Aerc: A well-crafted TUI for email
Folder management and sorting
- Several comments focus on folder ordering.
- Aerc’s explicit “pin these folders in this order” is praised; some note GUIs like Outlook and Evolution can reorder or favorite folders, but often via separate “Favorites” views, not changing the main folder tree.
- People like the deterministic, config-file-based ordering Aerc offers.
HTML email rendering and composing
- Many see HTML rendering as the main blocker for TUI mail.
- Aerc can pipe HTML through tools like w3m/lynx and even support inline images via sixels, but this is seen as partial and inconsistent compared to full graphical rendering.
- Other TUIs/flows (mutt + w3m, Emacs + eww or external browser, markdown-to-HTML filters) are discussed; reading HTML is mostly “good enough,” but composing rich HTML replies remains awkward.

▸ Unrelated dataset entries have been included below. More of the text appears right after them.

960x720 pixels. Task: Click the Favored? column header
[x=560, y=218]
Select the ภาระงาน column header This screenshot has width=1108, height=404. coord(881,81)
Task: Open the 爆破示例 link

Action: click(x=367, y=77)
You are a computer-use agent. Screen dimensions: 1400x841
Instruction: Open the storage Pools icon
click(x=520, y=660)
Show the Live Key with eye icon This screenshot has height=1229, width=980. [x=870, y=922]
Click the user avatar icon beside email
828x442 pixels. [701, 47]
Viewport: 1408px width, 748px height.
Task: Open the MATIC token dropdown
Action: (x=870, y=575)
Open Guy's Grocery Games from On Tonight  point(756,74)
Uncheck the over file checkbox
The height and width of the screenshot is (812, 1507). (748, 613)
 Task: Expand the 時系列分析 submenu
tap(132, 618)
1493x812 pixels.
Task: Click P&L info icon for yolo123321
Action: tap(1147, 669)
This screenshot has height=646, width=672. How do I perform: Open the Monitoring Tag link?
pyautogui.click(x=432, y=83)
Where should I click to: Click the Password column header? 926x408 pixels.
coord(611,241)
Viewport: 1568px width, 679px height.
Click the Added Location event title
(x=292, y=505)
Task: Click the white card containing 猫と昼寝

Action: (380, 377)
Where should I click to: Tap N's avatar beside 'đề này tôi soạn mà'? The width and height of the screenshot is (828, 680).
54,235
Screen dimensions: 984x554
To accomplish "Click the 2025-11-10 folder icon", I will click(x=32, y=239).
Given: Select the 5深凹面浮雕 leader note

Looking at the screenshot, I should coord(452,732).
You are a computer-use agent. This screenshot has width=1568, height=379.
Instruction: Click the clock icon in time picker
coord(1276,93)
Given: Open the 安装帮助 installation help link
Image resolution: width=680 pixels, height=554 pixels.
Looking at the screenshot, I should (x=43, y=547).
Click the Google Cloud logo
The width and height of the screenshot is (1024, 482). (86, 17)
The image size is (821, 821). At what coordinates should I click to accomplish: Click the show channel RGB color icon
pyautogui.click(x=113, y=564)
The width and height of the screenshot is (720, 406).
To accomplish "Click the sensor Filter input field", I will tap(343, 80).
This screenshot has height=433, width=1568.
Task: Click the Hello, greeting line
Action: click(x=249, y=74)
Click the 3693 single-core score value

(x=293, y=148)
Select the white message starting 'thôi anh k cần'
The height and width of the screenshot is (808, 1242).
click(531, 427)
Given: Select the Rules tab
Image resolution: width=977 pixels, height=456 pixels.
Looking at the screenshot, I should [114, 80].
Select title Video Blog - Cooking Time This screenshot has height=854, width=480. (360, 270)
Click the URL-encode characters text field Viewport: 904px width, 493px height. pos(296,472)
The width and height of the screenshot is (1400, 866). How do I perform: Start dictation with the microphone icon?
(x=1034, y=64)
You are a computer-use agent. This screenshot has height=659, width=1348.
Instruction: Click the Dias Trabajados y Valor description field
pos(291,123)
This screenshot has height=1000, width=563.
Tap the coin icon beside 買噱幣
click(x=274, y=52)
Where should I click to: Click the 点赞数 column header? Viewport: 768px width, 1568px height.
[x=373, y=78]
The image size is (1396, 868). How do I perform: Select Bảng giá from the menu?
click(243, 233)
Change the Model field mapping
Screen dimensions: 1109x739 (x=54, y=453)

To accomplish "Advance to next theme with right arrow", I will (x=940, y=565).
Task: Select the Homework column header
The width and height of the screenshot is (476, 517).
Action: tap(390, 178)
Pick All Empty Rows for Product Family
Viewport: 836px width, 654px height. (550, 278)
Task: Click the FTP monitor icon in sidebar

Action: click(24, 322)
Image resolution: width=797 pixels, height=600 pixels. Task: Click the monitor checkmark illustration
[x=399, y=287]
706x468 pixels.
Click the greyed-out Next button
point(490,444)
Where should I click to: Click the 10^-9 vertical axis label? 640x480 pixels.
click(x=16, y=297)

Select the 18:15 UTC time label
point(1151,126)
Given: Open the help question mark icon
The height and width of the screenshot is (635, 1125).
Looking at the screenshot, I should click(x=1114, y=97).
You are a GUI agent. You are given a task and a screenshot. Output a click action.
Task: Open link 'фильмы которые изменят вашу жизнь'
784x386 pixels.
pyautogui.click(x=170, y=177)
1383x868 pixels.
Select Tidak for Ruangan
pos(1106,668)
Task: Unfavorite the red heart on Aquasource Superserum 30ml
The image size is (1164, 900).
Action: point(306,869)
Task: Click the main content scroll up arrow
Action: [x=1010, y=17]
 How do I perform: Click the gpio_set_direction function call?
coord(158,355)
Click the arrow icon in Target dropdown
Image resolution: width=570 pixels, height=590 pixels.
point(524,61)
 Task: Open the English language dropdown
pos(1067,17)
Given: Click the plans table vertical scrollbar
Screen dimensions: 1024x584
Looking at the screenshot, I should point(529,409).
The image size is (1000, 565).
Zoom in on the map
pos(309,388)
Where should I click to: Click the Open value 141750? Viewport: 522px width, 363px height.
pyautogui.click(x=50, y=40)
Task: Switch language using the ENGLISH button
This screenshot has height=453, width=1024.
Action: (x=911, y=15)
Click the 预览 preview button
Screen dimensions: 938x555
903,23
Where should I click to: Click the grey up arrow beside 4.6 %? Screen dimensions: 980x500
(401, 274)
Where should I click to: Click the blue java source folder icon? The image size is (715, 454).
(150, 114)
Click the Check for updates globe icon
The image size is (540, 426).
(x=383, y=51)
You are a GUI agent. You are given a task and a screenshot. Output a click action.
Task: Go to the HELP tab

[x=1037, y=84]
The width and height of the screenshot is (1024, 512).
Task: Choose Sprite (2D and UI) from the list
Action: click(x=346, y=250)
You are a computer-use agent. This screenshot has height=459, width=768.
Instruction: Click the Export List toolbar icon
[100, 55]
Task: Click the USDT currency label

Local storage, IMAP, and reliability
- Aerc is perceived by some as IMAP-first and weaker for local maildirs; others say local mail + notmuch/mbsync is actually the better experience.
- Multiple users report IMAP disconnects in Aerc and resort to workarounds like restarting in a loop, comparing this unfavorably to mutt’s (imperfect) auto-reconnect.
- Keeping a local archive is considered important, especially when losing access to employer accounts.
Why use a TUI instead of a GUI?
- Pro‑TUI arguments:
- Fast single-key navigation and Vim-like workflows for handling large inboxes.
- Consistency of keybindings across tools, deep customization, scripting, and composability.
- Lower resource usage, good on remote servers over SSH, and better long-term stability.
- Skeptical views:
- GUI clients like Thunderbird/Betterbird or Gmail are “easier,” integrate OAuth and HTML well, and require far less setup.
- For some, email is a chore they prefer to keep out of the terminal “focus space.”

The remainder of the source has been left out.